Monday, July 26, 2010

Yet More Tagging Progress!

The 319 handles in the "between 100 and 999 comments" bracket have been tagged. Learned many interesting things.

About a third of the handles were pretty obvious names that were familiar to me. They took about as much time to tag as the over 1000 group.

However the remainder were kind of forgotten to me and I had to flip between my tag file and a little query script to scan their comments to answer the question - troll or non-troll?

It was a longer slog than I cared for but... It was a pretty interesting bunch of comments.

Some comments came from single-issue type people who impressed me with the depth of their knowledge on their pet issues - everything from the ferries to Sound Transit to whatever was the issue of the day at HA.

Some were from lefties that had little regard for the Dems and predicted (fairly accurately) that people on the left were getting their hopes up way too high for the Dems to deliver any appreciable change.

Some comments came from righties (a few, mind you) that believed more or less the same thing and were pretty disgusted with how the Republicans had screwed up things.
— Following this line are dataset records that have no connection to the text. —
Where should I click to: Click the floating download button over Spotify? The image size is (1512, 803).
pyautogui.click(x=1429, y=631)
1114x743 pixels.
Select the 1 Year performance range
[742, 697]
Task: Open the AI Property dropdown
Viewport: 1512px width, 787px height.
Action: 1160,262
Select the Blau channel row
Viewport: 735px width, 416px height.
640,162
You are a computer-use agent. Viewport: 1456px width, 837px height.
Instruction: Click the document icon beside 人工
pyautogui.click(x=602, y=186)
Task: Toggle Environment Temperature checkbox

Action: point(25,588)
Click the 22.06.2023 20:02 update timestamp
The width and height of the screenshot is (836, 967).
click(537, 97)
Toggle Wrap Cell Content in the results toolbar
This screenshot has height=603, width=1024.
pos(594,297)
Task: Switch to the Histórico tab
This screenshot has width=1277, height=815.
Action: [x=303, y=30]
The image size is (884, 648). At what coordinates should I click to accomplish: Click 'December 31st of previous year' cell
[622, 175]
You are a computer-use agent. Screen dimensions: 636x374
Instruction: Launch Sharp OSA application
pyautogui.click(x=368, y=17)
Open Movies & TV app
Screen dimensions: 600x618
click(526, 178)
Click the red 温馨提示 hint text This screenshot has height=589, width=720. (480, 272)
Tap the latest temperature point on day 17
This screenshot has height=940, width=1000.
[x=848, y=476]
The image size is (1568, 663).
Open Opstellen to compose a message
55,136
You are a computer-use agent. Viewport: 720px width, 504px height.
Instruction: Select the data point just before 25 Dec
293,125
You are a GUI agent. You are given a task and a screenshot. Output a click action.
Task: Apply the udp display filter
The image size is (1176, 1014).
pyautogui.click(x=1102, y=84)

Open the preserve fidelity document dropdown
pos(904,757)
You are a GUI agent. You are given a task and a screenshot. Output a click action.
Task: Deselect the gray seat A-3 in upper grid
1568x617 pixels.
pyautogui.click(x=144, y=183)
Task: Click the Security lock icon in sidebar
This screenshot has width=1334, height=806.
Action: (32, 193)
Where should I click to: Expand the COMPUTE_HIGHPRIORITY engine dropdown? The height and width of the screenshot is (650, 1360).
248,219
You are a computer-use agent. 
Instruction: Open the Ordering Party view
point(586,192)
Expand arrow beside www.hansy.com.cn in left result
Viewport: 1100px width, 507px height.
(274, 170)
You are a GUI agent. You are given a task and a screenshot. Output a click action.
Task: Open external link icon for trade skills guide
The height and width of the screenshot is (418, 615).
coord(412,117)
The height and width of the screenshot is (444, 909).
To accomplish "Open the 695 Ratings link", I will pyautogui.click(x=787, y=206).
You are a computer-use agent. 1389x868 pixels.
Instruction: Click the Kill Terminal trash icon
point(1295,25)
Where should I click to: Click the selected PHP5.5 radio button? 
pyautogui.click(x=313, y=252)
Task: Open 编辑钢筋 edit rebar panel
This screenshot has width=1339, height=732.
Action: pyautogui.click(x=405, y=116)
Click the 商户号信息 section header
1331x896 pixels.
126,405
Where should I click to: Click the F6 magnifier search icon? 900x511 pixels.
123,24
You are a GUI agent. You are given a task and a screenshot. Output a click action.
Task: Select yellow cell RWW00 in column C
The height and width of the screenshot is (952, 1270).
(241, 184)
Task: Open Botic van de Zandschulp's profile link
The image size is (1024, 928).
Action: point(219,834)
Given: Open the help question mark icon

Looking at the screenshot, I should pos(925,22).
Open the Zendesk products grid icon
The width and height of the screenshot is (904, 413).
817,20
I could not in good conscience call these righties trolls.

There was even one right winger who impressed me as being genuinely interested in putting forth an intellectually sound and nuanced argument. One. Just one! This winger was sounding out a lefty for his personal opposition to abortion. I made a note to myself to read the entirety of this right winger's comments.

See trolls? You can get some positive attention from us if you quit the name calling, turn off the right wing hate radio and other degenerate propaganda and think deeply through your positions on the issues.

All in all it was somewhat tedious but rewarding work and at this point I'm 84.5 percent of the way through tagging the entire comment database.

The next bracket, the "between 10 and 99 comments" bracket has a touch over 1400 handles in it. Already started with the ones that are most familiar. We'll see how it goes. Again, after that, I'll have the comments 94 percent tagged.

Beyond that? Well "the swamp" (almost 14,000 handles!) has some interesting critters in it indeed. I won't ignore it. Trolls, be advised: you can run (or swim) through "the swamp", but you can't hide.

Lastly there's the job of sifting through handles that have switched between troll and non-troll identities - separating the troll from the non-troll to even the spam comments wrapped under one handle. I started sketching out a user interface to a web app that will help with that and the whole tagging, typing chore to boot.

I've pretty much settled on the Sinatra framework for the web app. Gonna be a whole lotta fun!

2 comments:

demo kid said...

Are you planning to use some type of latent semantic analysis to show the differences in the way trolls use language? That'd be pretty cool... a la wordle.net?

YLB said...

Oh yeah absolutely. The words and phrases the right wing trolls employ over time are classic.

I want to draw pictures of them just like you see at wordle.net.